Can they kick it? Yes they can. And punch it, too.
Updated November 28, 2018: New entries added
You might be the world's gentlest vegan pacifist, with a subscription to The Guardian and a CND sticker on the bumper of your electric car. But put you in front of a good fighting game, and we guarantee you'll be baying for the blood of your rival.
A good beat-'em-up gets the adrenaline pumping like few other genres, but they can come in a variety of forms. They can also be joyous, humorous, and even thoughtful experiences.
The following list contains scrolling brawlers, one-on-one pugilism sims, fantasy hack-and-slashers, and strategic simulators. All proof that there's more than one way to punch a digital man. Which really should be a saying.
The name and publisher might have changed, but following its relaunch Skullgirls remains one of the most thoughtful console game reworkings on mobile. The graphics are stunning, the touch controls work brilliantly, and combat is fast and fluid.

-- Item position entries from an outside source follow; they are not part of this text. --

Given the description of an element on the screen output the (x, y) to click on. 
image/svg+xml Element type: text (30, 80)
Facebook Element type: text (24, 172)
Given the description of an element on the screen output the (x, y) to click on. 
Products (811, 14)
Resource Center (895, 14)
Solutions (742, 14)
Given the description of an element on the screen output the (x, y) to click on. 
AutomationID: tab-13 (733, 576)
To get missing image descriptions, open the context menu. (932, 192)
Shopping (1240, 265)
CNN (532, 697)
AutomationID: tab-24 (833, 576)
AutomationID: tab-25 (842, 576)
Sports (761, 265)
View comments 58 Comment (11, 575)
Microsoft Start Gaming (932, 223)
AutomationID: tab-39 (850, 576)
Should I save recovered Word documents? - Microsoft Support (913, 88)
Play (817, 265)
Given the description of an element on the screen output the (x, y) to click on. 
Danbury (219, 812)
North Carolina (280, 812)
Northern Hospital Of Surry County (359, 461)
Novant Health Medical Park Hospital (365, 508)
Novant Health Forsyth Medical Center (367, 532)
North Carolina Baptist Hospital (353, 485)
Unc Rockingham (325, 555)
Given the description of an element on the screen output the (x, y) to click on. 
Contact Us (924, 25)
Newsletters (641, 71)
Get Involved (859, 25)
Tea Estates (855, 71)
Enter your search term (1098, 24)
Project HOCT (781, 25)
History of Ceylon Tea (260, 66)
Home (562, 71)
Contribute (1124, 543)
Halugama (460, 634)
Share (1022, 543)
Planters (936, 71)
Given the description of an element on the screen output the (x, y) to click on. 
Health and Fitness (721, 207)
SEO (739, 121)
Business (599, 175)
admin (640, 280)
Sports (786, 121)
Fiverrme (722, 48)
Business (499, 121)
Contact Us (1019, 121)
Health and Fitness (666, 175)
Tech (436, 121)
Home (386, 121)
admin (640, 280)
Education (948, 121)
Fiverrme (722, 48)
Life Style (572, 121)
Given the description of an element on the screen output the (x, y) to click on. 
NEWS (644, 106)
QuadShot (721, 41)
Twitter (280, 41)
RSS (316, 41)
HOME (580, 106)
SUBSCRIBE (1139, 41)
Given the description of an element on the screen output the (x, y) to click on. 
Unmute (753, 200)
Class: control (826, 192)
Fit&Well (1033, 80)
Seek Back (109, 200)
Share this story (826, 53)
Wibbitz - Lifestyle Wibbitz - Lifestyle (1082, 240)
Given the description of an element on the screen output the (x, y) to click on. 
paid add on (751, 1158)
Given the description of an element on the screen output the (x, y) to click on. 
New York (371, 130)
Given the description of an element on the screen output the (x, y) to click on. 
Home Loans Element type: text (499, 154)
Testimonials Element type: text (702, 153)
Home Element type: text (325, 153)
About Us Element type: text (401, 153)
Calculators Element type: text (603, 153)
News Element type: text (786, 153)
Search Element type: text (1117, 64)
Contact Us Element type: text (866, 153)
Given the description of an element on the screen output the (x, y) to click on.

A convincing take on arguably the most brutal professional sport in the world. EA Sports UFC features solid swipe-based combat and lots of grizzled men being mean to each other in some fairly extreme ways.
Marvel Contest of Champions lets you pitch your favourite Marvel heroes against each other in gloriously animated one-on-one fights. The combat is a tad simplistic, but it has a certain tactile appeal to it that's tough to resist.
Chair's opulent hack-and-slash series has influenced a fair few App Store brawlers in its time. It's a tactical, weighty action game full of parries and blocks and desperate lunges. The second one's the best.
If you want a more modern reflection of the KoF series, then look no further than The King of Fighters-i 2012. It's based on The King of Fighters XIII, one of the best arcade and console fighting games of 2010, and it works splendidly on mobile.
Despite being a slick tribute to the action platformers of the early '90s, Dan the Man also manages to squeeze in a steadily expanding range of hand-to-hand combat moves to make it quite the accomplished brawler.
Combo Crew might evoke memories of classic scrolling brawlers of old, but it's been built from the ground up with mobile play in mind. There are no virtual controls here - just a tactile and intuitive swipe-based system.
With the latest attempt to make Tekken work on mobile, Namco has turned to Marvel's Contest of Champions for inspiration. The result is a fluid brawler that perhaps wisely trades a fair amount of depth in favour of accessibility.